**PROBLEM DETAILS:**
When you reach the line that contains "You are a computer-use" in the data below, start reproducing lines exactly, and stop after the line that contains "Instruction: Click the".

**RECORDS PROVIDED:**
┄┄┄┄┄┄┄┄┄┄
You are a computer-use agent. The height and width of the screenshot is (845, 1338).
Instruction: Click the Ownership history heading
┄┄┄┄┄┄┄┄┄┄
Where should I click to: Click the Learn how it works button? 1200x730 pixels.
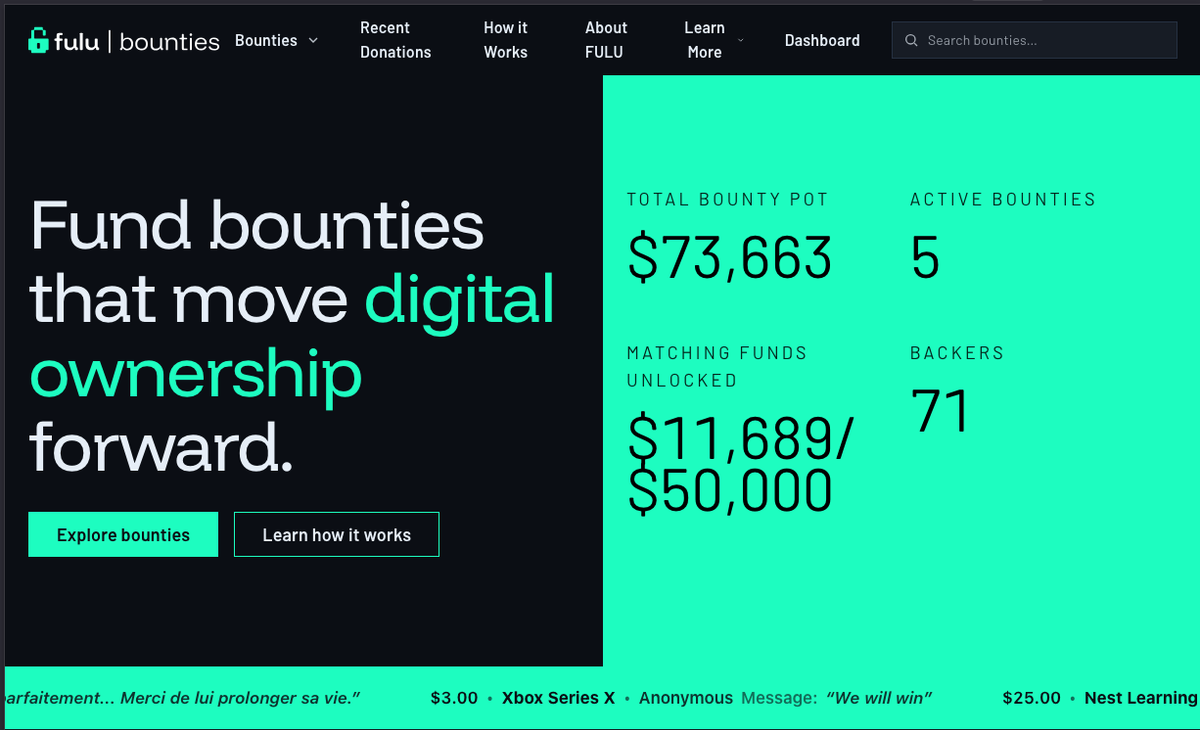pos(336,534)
┄┄┄┄┄┄┄┄┄┄
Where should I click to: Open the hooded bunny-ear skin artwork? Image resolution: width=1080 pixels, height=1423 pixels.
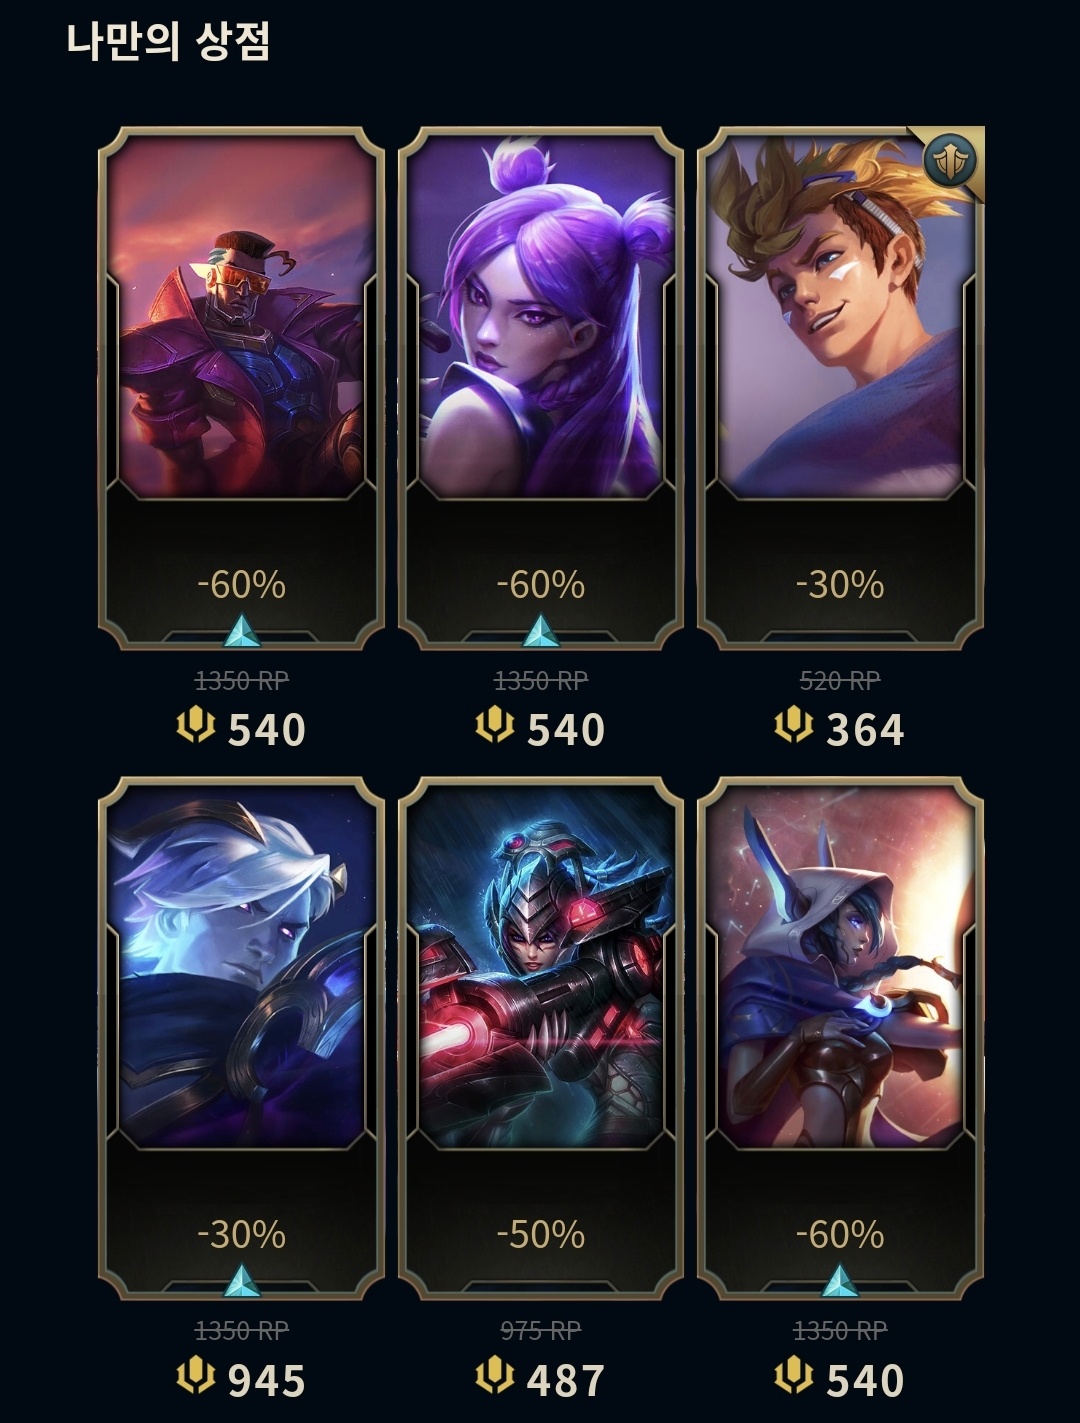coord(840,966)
┄┄┄┄┄┄┄┄┄┄
**WRITTEN ANSWER:**
You are a computer-use agent. The height and width of the screenshot is (845, 1338).
Instruction: Click the Ownership history heading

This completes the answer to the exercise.